━━━ Records for this task ━━━

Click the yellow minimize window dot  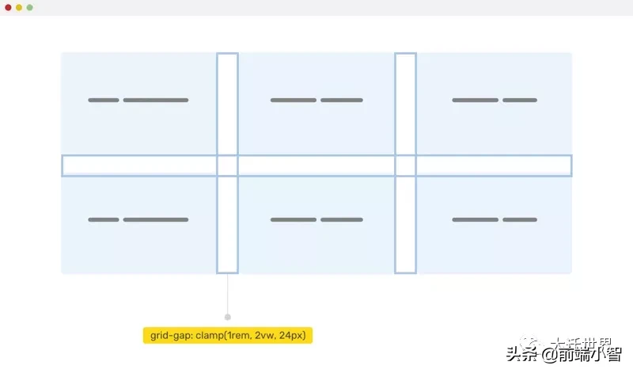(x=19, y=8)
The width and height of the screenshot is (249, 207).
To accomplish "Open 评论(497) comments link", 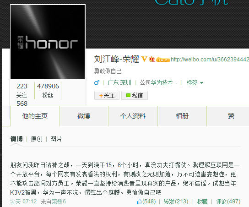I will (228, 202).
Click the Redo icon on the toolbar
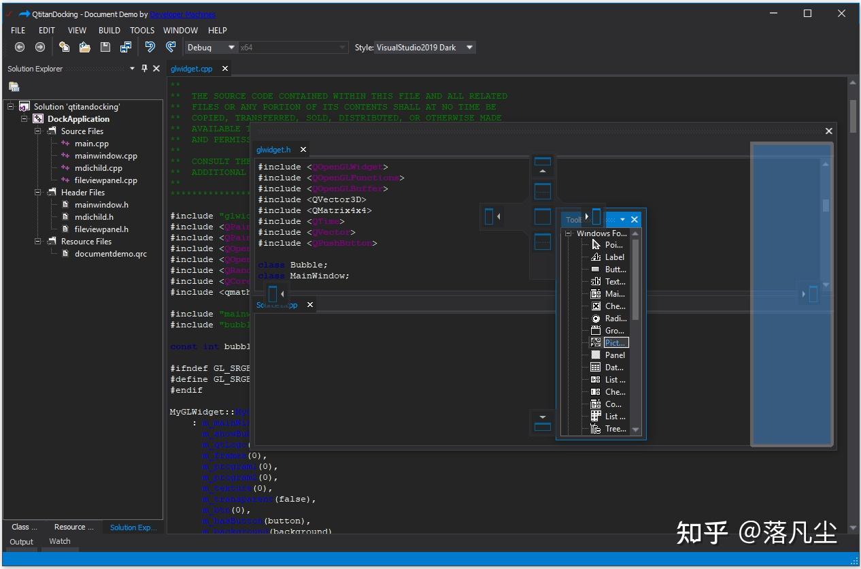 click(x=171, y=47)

━━━
━━━ Records for this task ━━━

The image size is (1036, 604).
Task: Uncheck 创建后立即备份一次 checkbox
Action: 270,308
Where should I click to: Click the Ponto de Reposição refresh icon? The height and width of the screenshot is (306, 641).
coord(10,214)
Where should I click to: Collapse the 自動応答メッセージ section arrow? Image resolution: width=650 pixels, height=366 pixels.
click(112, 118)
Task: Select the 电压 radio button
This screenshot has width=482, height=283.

━━━
━━━ Records for this task ━━━

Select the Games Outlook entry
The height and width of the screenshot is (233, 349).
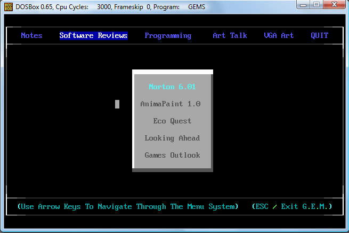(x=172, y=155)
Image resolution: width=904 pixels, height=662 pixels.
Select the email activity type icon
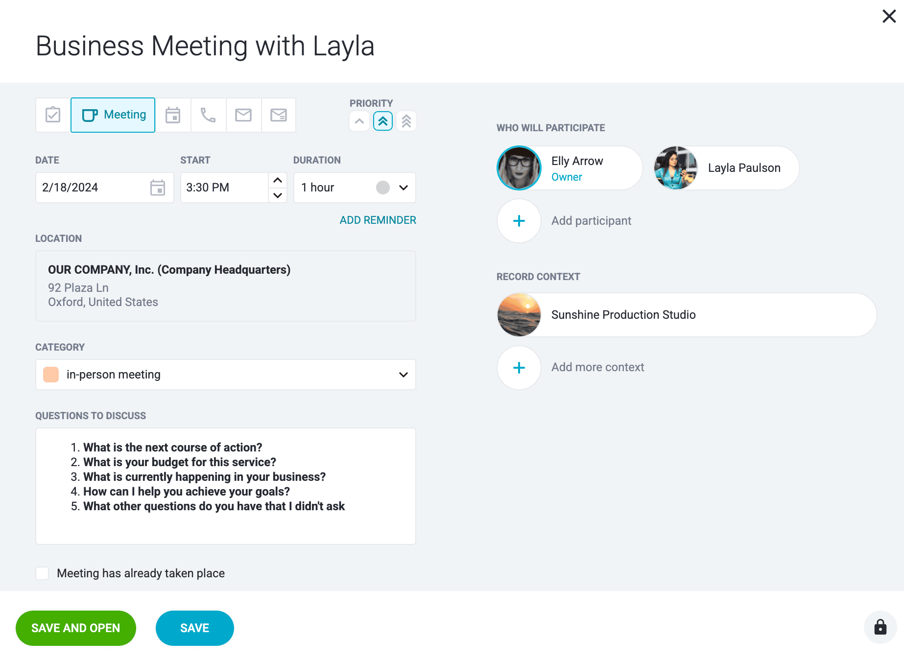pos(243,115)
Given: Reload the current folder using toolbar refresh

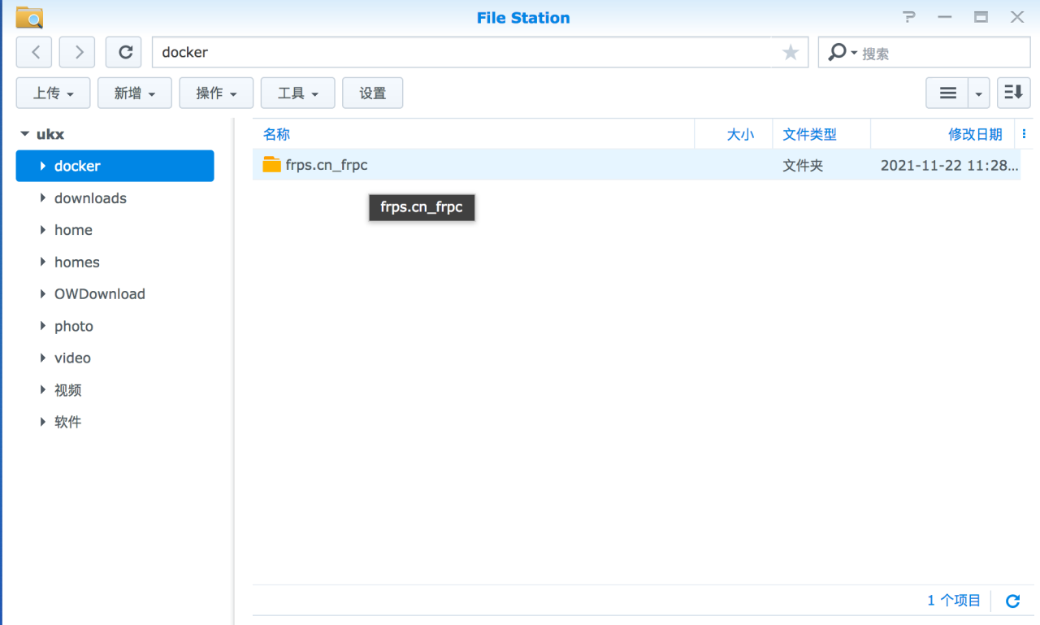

━━━

# Your instructions
Return exactly the stretch above whose first line contains "Image resolution: width=904" and whose last line contains "Given: Reload the", and nothing outside it. The pictures should not appear.

# Solution to the exercise
Image resolution: width=904 pixels, height=662 pixels.
Select the email activity type icon
pos(243,115)
Given: Reload the current folder using toolbar refresh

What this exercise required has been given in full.